Collected data entries:
──────
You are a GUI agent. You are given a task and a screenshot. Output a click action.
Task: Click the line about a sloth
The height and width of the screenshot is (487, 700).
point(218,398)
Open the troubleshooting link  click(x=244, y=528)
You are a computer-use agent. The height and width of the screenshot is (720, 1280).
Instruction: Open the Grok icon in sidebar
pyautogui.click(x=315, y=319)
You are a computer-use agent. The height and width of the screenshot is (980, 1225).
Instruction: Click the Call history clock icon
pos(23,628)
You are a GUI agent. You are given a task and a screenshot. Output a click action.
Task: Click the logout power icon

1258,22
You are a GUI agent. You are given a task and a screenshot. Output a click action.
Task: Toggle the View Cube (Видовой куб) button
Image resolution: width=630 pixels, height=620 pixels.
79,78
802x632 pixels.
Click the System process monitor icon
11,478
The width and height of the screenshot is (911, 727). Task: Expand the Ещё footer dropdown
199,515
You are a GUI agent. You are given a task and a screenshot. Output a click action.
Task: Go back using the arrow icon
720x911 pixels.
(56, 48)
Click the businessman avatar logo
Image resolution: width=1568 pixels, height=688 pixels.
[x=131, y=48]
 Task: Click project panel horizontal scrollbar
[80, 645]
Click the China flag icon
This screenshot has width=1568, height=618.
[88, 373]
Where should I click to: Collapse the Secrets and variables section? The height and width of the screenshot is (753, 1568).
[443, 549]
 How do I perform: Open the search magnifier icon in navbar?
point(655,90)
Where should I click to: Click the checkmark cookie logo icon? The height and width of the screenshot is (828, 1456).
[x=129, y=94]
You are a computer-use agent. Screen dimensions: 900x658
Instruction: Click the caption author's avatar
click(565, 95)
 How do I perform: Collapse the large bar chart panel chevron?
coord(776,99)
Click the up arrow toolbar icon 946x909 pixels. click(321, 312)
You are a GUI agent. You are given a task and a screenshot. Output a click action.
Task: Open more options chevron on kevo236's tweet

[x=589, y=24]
──────
Your assignment >> All that should appear in the response is the run of lines from the first line of the entries through the line containing "is (980, 1225).", copied exactly.

Answer for this exercise >>
You are a GUI agent. You are given a task and a screenshot. Output a click action.
Task: Click the line about a sloth
The height and width of the screenshot is (487, 700).
point(218,398)
Open the troubleshooting link  click(x=244, y=528)
You are a computer-use agent. The height and width of the screenshot is (720, 1280).
Instruction: Open the Grok icon in sidebar
pyautogui.click(x=315, y=319)
You are a computer-use agent. The height and width of the screenshot is (980, 1225).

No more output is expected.